▸ HOW TO COMPLETE THIS TASK: Once you have located the line containing "Delete the A003 location row with trash icon" in the material below, return it exactly along with each line after it through the line containing "The width and height of the screenshot is (900, 739).".

▸ DATA PROVIDED:
*** Block opens ***

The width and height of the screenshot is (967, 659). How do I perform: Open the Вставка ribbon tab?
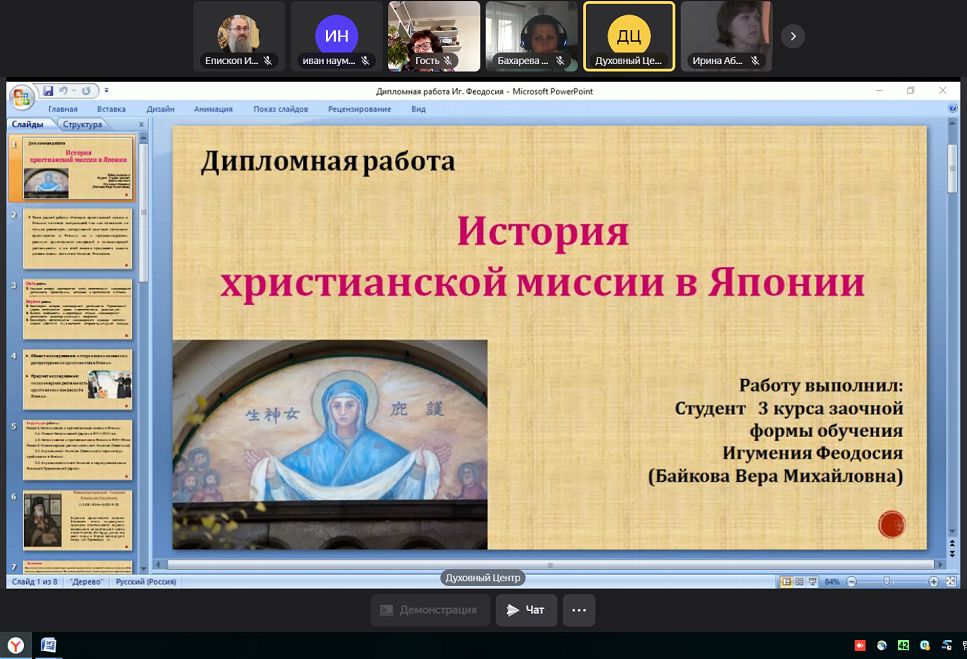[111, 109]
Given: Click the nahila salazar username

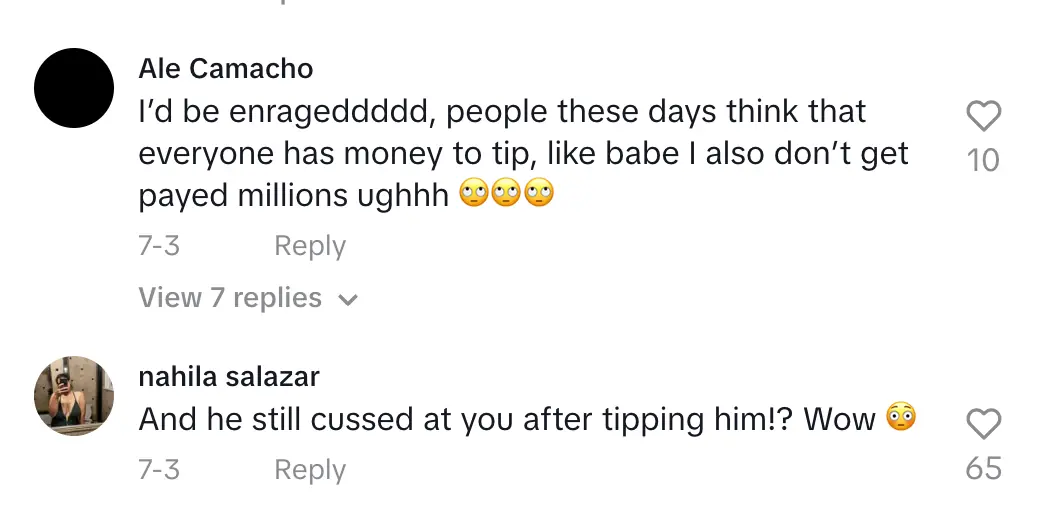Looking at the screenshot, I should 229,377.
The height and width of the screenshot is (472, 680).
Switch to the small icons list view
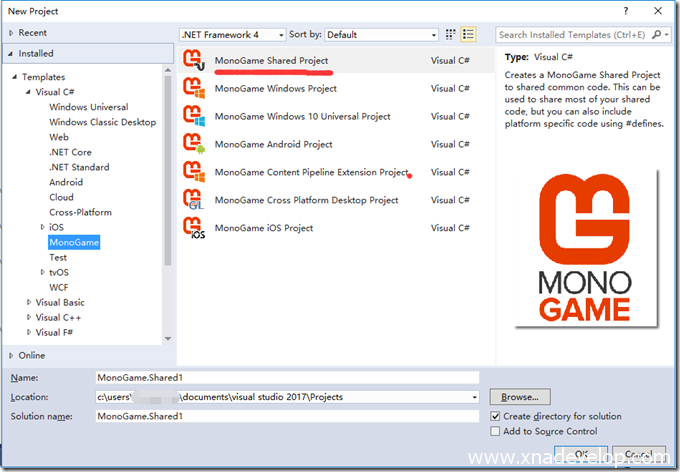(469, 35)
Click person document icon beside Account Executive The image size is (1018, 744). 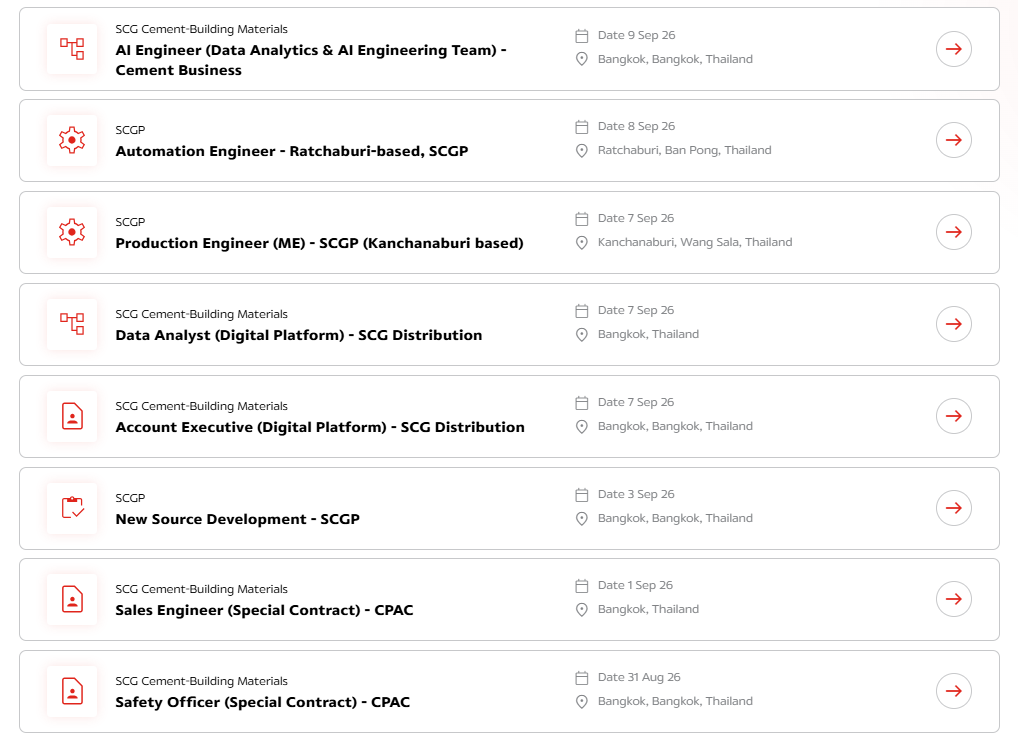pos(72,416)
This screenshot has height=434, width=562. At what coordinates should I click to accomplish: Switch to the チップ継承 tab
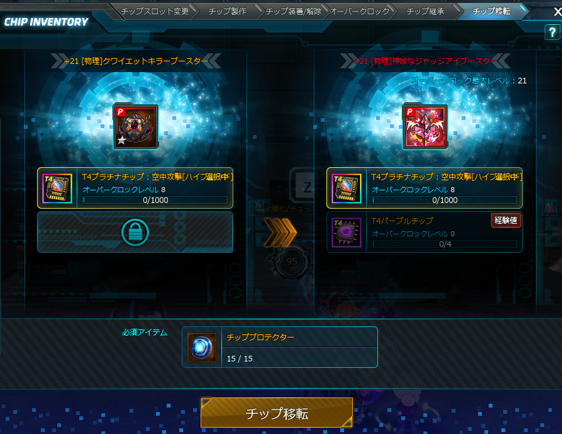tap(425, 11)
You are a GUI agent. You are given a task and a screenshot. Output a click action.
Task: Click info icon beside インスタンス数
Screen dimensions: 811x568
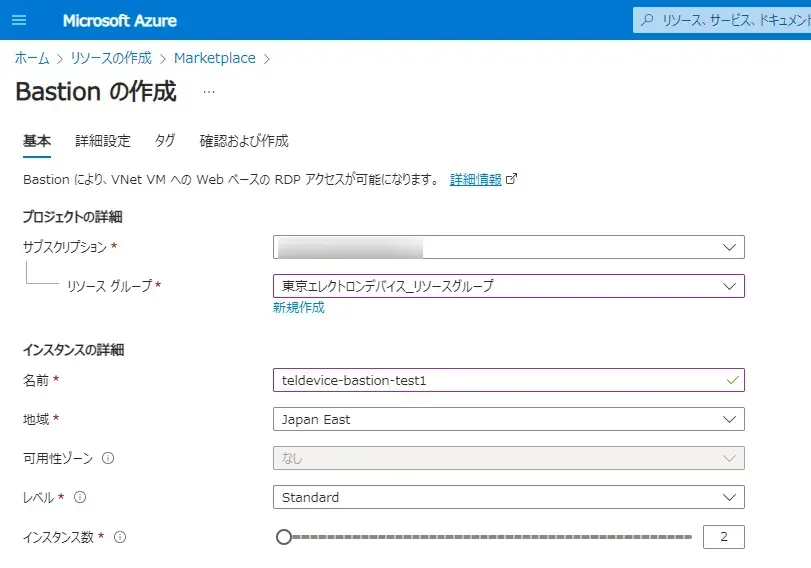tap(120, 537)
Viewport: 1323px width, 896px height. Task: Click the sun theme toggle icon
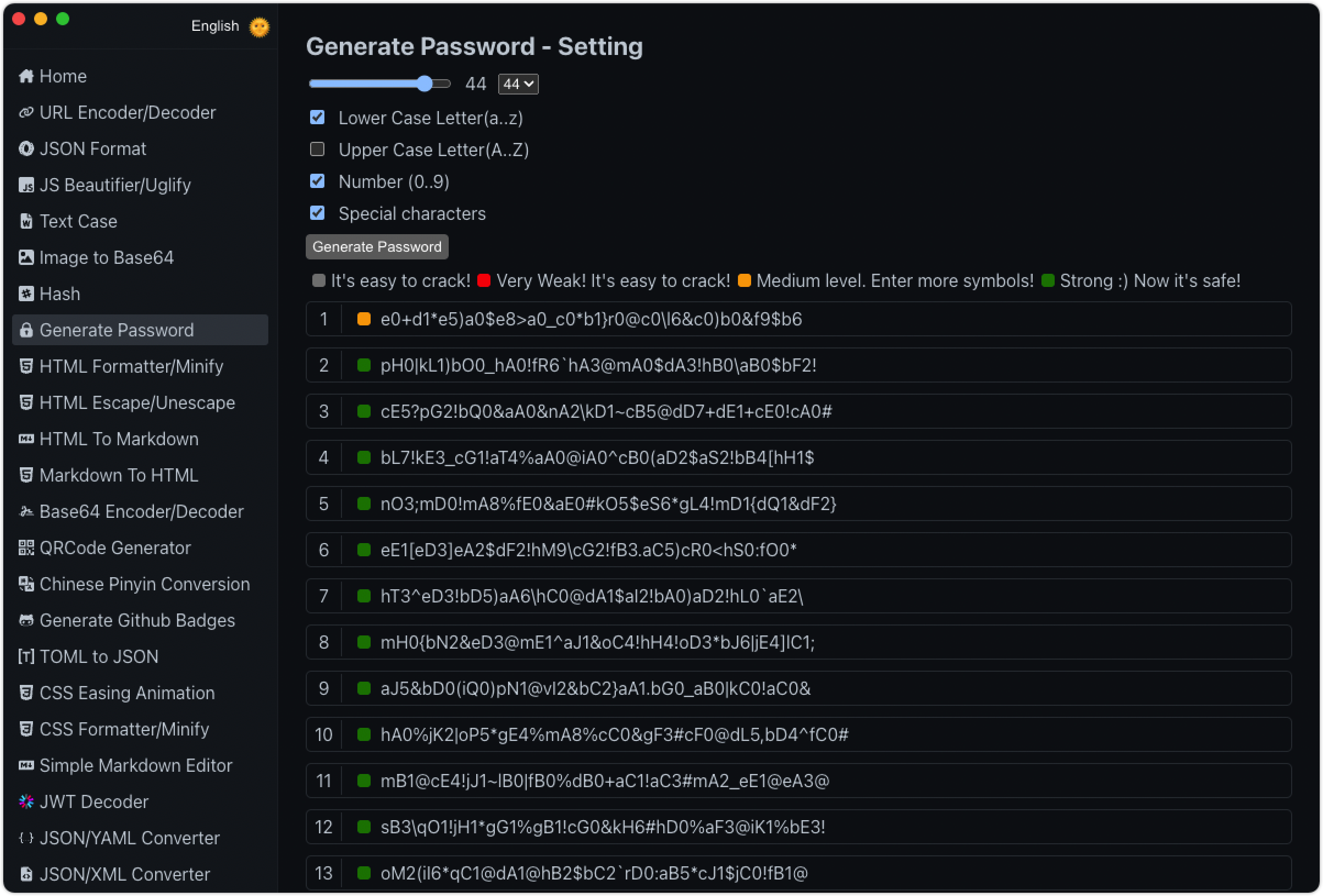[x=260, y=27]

*** Block closes ***
*** Block opens ***

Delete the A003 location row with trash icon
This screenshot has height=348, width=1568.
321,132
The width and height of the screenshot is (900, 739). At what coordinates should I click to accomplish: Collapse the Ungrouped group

*** Block closes ***

▸ RESULT FOR THIS EXERCISE:
Delete the A003 location row with trash icon
This screenshot has height=348, width=1568.
321,132
The width and height of the screenshot is (900, 739). At what coordinates should I click to accomplish: Collapse the Ungrouped group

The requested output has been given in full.